Stated task A:
Please list every university named in the affiliations on the CTVIS page.
Stated task B:
Copy out the section of the CTVIS page starting with "cd mask2former/modeling/pixel_decoder/ops" and going on through "for more details.".

GitHub - KainingYing/CTVIS: Official Implementation of ICCV 2023 Paper - CTVIS: Consistent Training for Online Video Instance Segmentation

CTVIS: Consistent Training for Online Video Instance Segmentation

Kaining Ying^1,2*, Qing Zhong^4*, Weian Mao⁴, Zhenhua Wang^3#, Hao Chen^1#

Lin Yuanbo Wu⁵, Yifan Liu⁴, Chenxiang Fan¹, Yunzhi Zhuge⁴, Chunhua Shen¹

¹Zhejiang University, ²Zhejiang University of Technology

³Northwest A&F University, ⁴The University of Adelaide, ⁵Swansea University

📰 News

[2023/06/18] CTVIS wins 2nd Place in Pixel-level Video Understanding Challenge (VPS Track) at CVPR2023.
[2023/07/14] Our work CTVIS is accepted by ICCV 2023! Congrats! ✌️
[2023/07/24] ~~We will release the code ASAP. Stay tuned!~~
[2023/07/31] We release the code and weights on YTVIS19_R50.
[2023/08/24] CTVIS wins the 2nd Place in The 5th Large-scale Video Object Segmentation Challenge - Track 2: Video Instance Segmentation at ICCV 2023.
[2023/10/15] We upload all the checkpoints.

🔨 Install

Here we provide the command lines to build conda environment.

conda create -n ctvis python=3.10 -y 
conda activate ctvis
pip install torch==2.0.0 torchvision  

# install D2
git clone https://gitee.com/yingkaining/detectron2.git
python -m pip install -e detectron2

# install mmcv
pip install openmim
mim install "mmcv==1.7.1"

pip install -r requirements.txt

cd mask2former/modeling/pixel_decoder/ops
sh make.sh
cd ../../../../

🏀 Dataset Preparation

We recommend that you use the following format to organize the dataset format and refer to this for more details.

$DETECTRON2_DATASETS
+-- coco
|   |
|   +-- annotations
|   |   |
|   |   +-- instances_{train,val}2017.json
|   |   +-- coco2ytvis2019_train.json
|   |   +-- coco2ytvis2021_train.json
|   |   +-- coco2ovis_train.json
|   |
|   +-- {train,val}2017
|       |
|       +-- *.jpg
|
+-- ytvis_2019
|   ...
|
+-- ytvis_2021
|   ...
|
+-- ovis
    ...

Records:

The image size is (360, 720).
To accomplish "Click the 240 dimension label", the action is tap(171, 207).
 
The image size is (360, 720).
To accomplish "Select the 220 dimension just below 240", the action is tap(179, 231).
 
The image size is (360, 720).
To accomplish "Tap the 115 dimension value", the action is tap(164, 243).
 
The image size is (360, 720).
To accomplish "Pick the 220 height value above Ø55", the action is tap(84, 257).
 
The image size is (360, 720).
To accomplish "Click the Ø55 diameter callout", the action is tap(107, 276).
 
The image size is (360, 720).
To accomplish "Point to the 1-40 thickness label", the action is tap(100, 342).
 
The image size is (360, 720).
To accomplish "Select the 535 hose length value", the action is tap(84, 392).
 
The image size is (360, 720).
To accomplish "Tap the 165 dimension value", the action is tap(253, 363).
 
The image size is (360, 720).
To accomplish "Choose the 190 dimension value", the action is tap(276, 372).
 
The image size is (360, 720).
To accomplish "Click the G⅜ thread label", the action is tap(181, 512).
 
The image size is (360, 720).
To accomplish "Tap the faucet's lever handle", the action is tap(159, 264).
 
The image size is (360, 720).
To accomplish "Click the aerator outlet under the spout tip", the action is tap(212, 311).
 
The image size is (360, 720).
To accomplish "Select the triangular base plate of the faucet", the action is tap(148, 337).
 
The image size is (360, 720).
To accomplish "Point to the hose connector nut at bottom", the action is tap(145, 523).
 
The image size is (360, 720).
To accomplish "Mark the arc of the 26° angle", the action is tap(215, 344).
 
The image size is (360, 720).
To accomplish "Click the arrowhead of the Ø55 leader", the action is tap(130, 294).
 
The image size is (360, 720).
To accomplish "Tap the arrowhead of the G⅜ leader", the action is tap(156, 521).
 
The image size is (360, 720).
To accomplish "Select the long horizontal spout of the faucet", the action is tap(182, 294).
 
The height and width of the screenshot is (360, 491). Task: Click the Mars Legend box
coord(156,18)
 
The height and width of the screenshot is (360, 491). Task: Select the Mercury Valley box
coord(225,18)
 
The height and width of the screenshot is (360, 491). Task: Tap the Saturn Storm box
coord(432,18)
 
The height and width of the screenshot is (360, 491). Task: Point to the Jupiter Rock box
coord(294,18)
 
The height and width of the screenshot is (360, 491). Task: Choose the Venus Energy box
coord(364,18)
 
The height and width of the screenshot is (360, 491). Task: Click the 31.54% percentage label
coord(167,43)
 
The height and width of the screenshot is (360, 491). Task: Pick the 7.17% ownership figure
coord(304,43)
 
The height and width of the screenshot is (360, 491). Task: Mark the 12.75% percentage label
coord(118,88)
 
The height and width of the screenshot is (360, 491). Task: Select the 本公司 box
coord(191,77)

---

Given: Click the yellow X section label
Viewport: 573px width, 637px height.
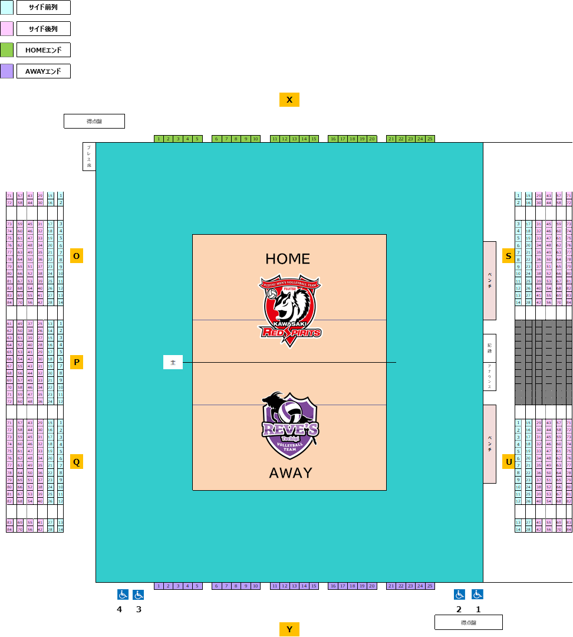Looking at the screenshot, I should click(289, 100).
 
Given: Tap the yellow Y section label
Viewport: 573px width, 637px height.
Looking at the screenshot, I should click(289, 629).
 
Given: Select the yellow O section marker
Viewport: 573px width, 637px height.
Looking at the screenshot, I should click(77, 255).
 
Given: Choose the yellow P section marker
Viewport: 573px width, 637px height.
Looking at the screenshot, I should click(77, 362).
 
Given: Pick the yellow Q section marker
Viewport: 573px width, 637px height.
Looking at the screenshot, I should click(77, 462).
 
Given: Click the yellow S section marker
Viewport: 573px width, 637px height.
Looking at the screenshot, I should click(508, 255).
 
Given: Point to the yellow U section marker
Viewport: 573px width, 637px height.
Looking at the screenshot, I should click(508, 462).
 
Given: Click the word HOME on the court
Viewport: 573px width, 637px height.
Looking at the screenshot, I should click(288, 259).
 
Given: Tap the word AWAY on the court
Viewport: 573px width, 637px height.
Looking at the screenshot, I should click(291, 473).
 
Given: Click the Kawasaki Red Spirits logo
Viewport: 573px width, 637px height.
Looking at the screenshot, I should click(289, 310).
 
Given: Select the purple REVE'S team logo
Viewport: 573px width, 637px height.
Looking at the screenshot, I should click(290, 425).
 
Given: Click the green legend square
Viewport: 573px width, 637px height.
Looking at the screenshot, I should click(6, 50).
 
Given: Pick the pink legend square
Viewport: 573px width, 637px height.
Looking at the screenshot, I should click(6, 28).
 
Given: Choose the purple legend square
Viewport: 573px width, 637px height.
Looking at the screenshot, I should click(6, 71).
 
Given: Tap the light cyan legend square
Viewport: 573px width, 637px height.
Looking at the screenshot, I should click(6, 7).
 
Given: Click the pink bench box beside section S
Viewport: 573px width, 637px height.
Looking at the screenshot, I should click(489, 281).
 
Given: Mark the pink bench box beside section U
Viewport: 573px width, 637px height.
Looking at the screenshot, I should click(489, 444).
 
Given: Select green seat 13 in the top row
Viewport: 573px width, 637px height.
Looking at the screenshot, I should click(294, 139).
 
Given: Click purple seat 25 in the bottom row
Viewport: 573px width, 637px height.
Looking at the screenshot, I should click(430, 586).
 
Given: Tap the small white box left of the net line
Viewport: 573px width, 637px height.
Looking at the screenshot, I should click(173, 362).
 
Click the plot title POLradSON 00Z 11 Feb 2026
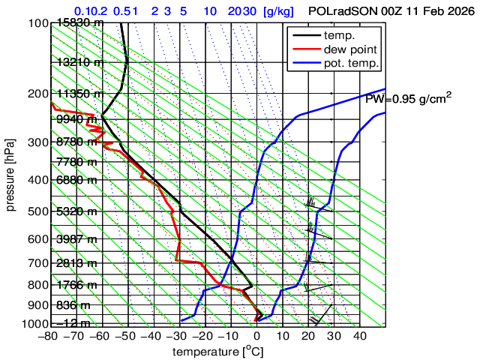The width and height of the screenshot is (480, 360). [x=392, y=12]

---

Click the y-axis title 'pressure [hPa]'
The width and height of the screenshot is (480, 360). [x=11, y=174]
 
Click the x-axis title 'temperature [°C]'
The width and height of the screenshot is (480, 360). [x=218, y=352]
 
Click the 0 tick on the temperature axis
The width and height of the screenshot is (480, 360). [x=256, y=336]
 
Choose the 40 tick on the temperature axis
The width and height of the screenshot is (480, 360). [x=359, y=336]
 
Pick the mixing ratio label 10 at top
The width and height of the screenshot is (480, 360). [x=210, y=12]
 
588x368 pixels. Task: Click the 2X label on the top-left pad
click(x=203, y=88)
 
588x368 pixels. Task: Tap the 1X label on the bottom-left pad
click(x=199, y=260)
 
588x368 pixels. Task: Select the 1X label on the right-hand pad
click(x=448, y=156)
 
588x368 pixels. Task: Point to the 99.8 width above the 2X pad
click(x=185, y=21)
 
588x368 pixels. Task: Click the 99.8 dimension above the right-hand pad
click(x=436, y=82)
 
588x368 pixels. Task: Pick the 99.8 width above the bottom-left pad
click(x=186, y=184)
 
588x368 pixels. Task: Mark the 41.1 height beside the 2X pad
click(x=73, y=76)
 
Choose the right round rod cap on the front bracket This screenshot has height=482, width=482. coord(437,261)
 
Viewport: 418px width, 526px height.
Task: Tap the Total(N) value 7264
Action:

Complete output A:
Zhejiang University, Zhejiang University of Technology, Northwest A&F University, The University of Adelaide, Swansea University

Complete output B:
cd mask2former/modeling/pixel_decoder/ops
sh make.sh
cd ../../../../

🏀 Dataset Preparation

We recommend that you use the following format to organize the dataset format and refer to this for more details.